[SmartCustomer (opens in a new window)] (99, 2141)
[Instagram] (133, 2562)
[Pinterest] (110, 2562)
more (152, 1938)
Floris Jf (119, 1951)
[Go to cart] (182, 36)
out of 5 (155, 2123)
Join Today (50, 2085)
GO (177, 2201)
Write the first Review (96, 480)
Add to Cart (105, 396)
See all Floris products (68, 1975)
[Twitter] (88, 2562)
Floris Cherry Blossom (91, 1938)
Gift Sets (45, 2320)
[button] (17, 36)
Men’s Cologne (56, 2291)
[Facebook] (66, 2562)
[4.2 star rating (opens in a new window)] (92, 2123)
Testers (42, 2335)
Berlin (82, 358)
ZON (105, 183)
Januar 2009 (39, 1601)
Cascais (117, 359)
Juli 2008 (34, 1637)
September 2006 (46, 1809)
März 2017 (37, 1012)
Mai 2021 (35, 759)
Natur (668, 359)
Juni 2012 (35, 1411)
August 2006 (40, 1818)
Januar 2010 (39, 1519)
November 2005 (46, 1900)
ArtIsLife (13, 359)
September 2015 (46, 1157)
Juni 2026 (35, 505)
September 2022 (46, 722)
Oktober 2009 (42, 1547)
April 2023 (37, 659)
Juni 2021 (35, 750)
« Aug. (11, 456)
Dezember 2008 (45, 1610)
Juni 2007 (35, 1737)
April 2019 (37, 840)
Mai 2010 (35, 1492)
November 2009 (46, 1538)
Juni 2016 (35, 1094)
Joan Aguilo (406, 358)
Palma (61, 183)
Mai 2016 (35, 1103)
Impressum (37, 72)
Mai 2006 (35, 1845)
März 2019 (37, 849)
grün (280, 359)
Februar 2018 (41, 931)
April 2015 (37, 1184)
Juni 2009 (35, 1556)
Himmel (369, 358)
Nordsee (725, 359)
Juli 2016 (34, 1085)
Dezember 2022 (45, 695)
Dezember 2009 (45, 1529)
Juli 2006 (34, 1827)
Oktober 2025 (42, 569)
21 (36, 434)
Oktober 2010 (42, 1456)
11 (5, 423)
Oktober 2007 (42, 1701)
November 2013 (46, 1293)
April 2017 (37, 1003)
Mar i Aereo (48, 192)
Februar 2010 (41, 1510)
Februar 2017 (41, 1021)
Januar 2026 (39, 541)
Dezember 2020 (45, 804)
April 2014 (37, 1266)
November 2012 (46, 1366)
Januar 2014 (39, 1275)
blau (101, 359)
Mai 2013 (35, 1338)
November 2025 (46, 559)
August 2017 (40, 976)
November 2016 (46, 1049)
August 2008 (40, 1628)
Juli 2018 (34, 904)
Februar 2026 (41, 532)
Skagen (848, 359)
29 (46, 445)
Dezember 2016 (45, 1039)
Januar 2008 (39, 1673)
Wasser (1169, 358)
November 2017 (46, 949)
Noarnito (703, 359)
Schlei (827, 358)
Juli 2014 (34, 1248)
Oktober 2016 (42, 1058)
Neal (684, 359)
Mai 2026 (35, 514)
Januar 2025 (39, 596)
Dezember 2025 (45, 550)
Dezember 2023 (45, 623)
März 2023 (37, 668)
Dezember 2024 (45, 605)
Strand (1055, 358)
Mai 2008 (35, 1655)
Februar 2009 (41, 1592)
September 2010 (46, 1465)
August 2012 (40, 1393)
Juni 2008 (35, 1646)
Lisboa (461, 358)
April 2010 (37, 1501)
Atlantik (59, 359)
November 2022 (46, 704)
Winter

> [About this task]:
The answer should be one number, the count of lines in the data that include the string "Januar".

> [Written solution]:
6